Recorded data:
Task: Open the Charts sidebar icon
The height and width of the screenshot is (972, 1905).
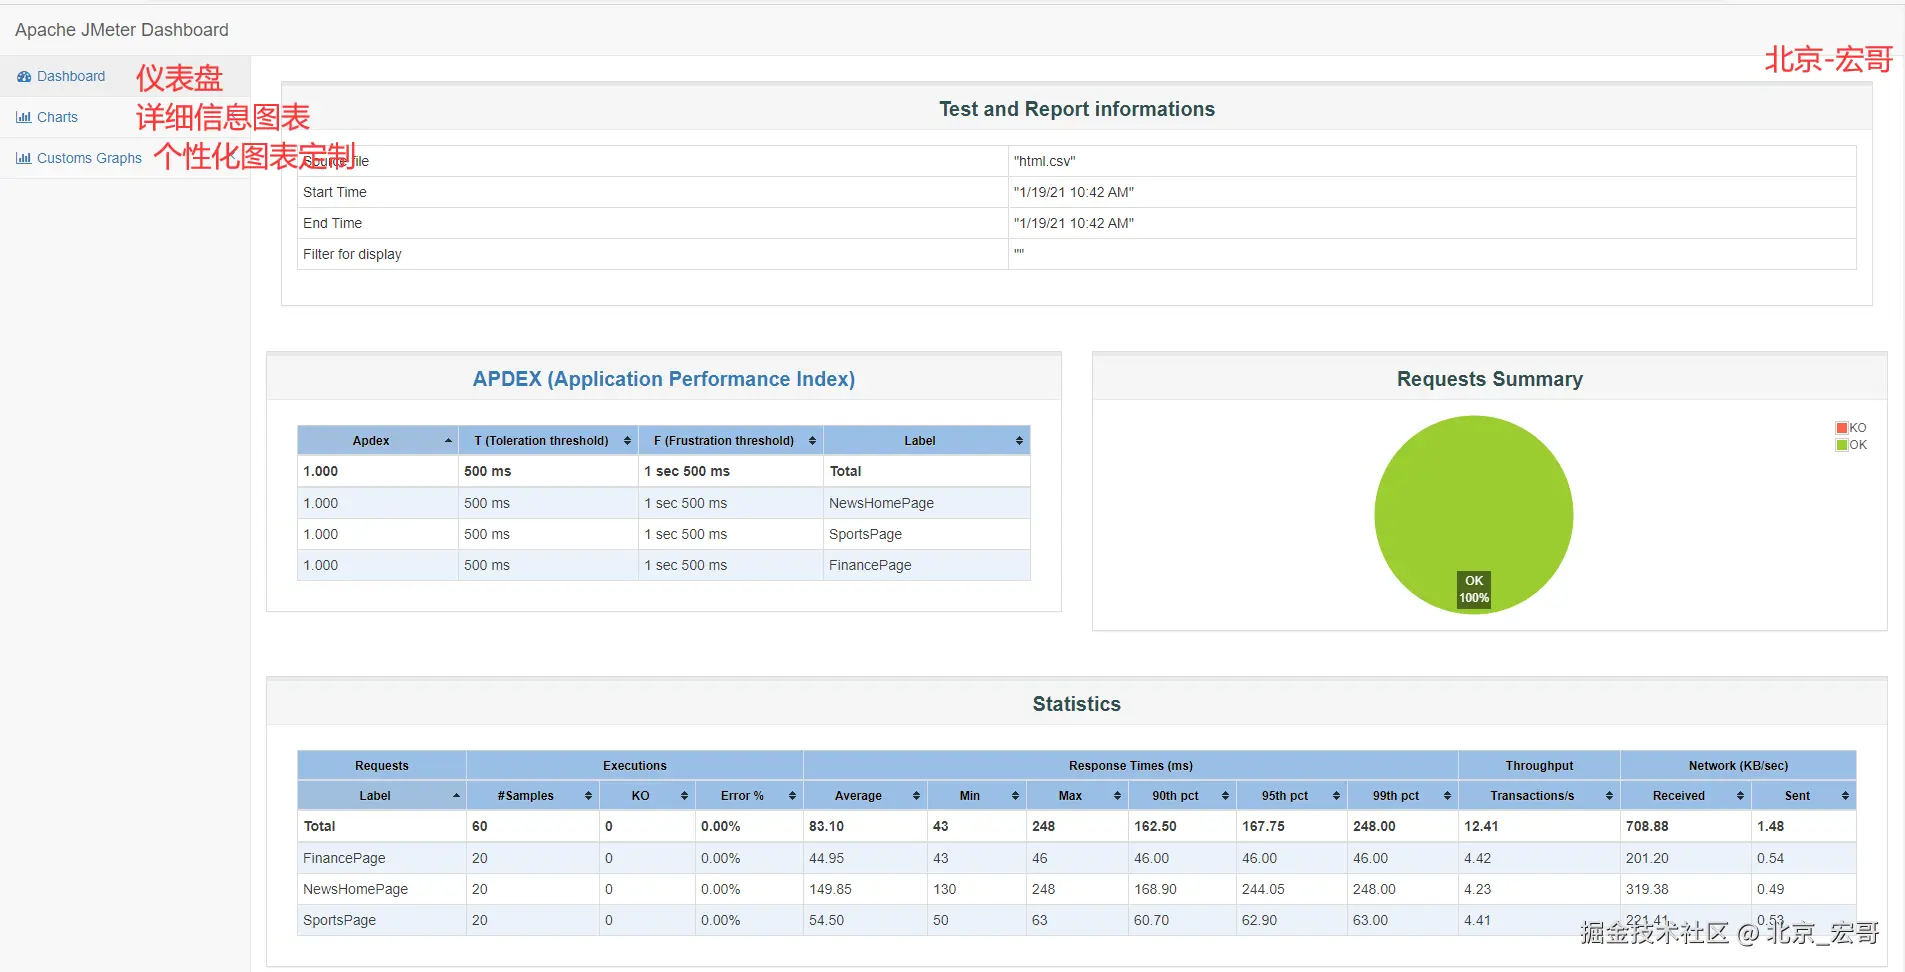Action: (23, 117)
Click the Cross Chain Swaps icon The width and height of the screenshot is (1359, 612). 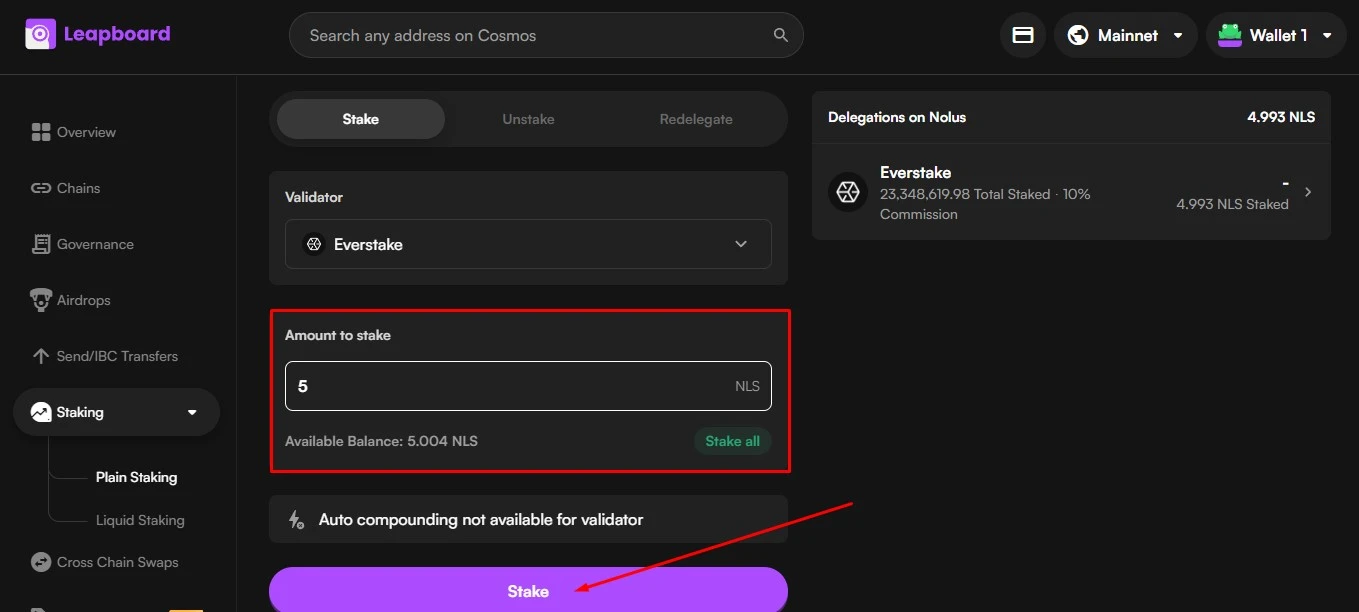41,562
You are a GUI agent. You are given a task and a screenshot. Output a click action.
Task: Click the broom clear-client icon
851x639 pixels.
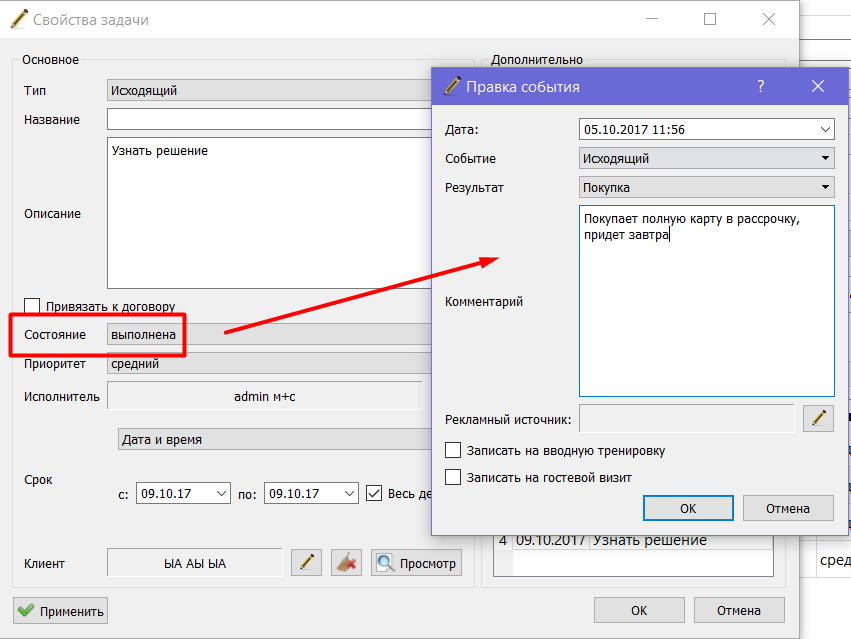coord(346,562)
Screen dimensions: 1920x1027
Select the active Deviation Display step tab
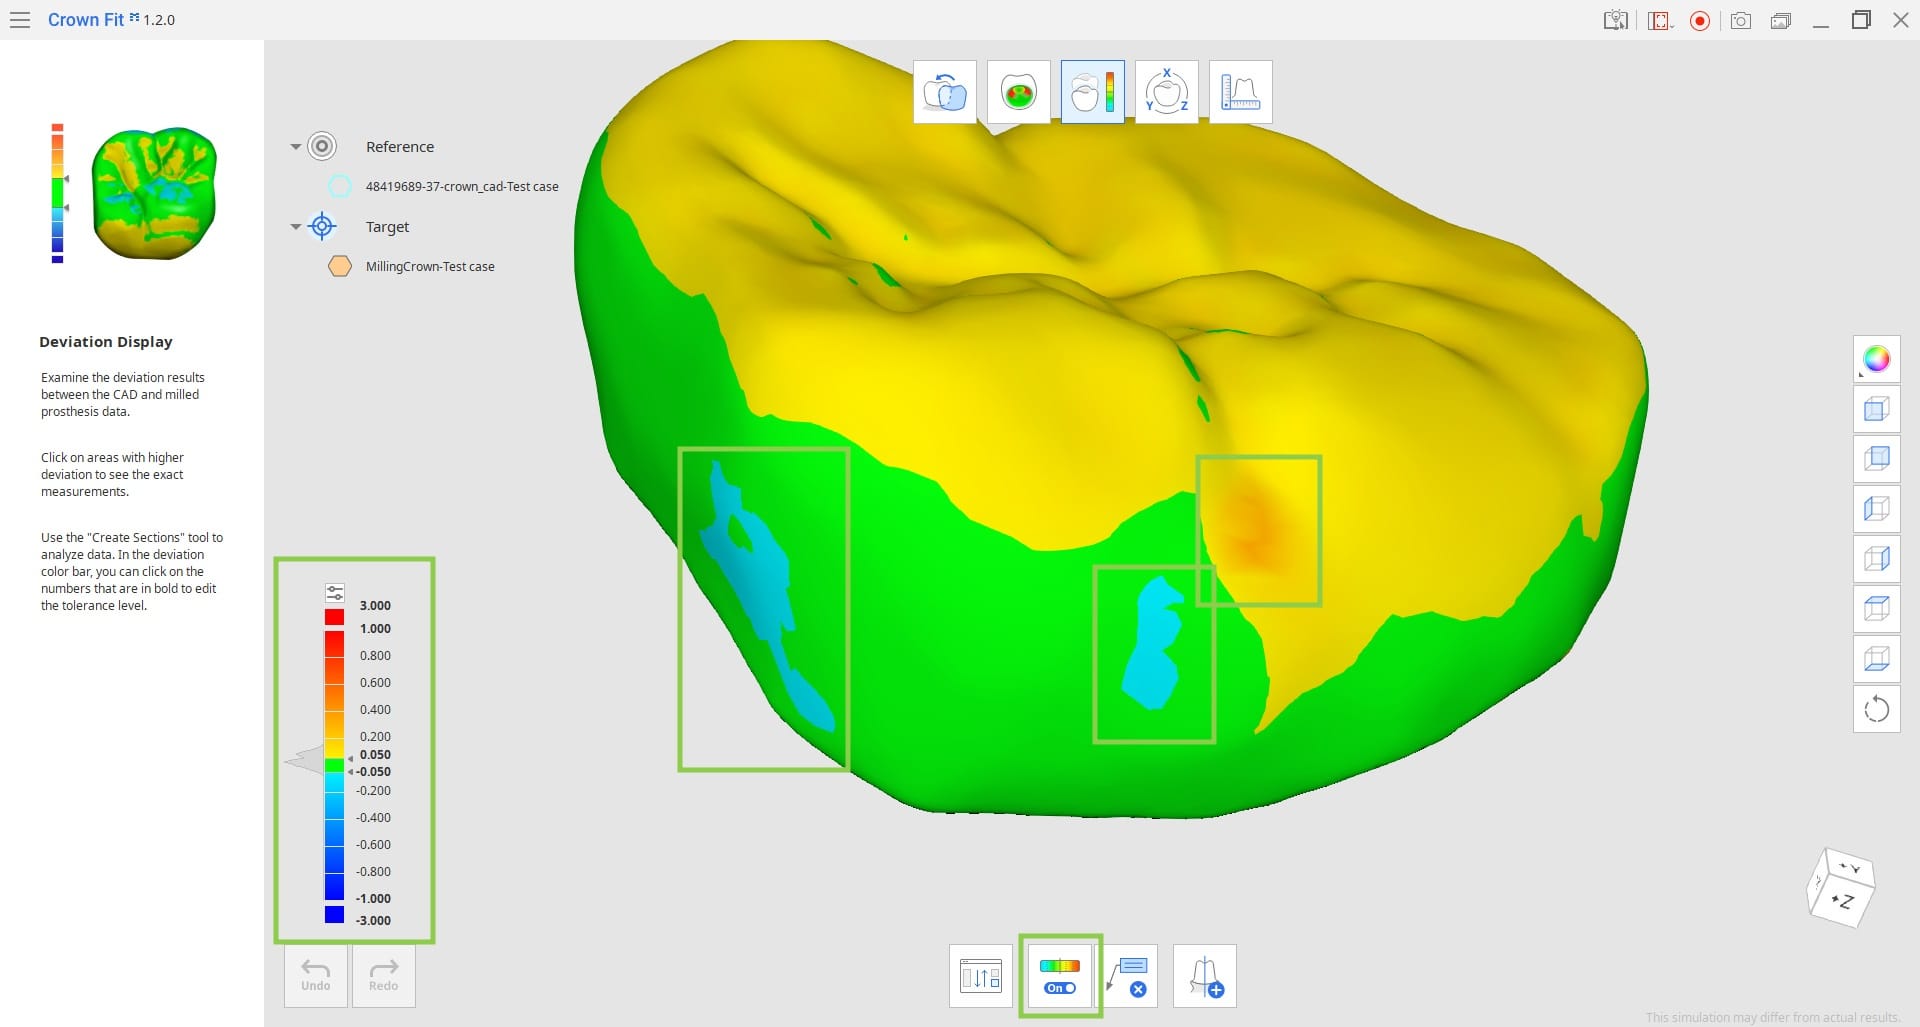[x=1092, y=92]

→ WHAT YOU NEED TO DO
Take the line that contains "Screen dimensions: 1920x1027" and every line after it up to the end of the records above, and restate them exactly, without the pictures.

→ EXPECTED ANSWER
Screen dimensions: 1920x1027
Select the active Deviation Display step tab
[x=1092, y=92]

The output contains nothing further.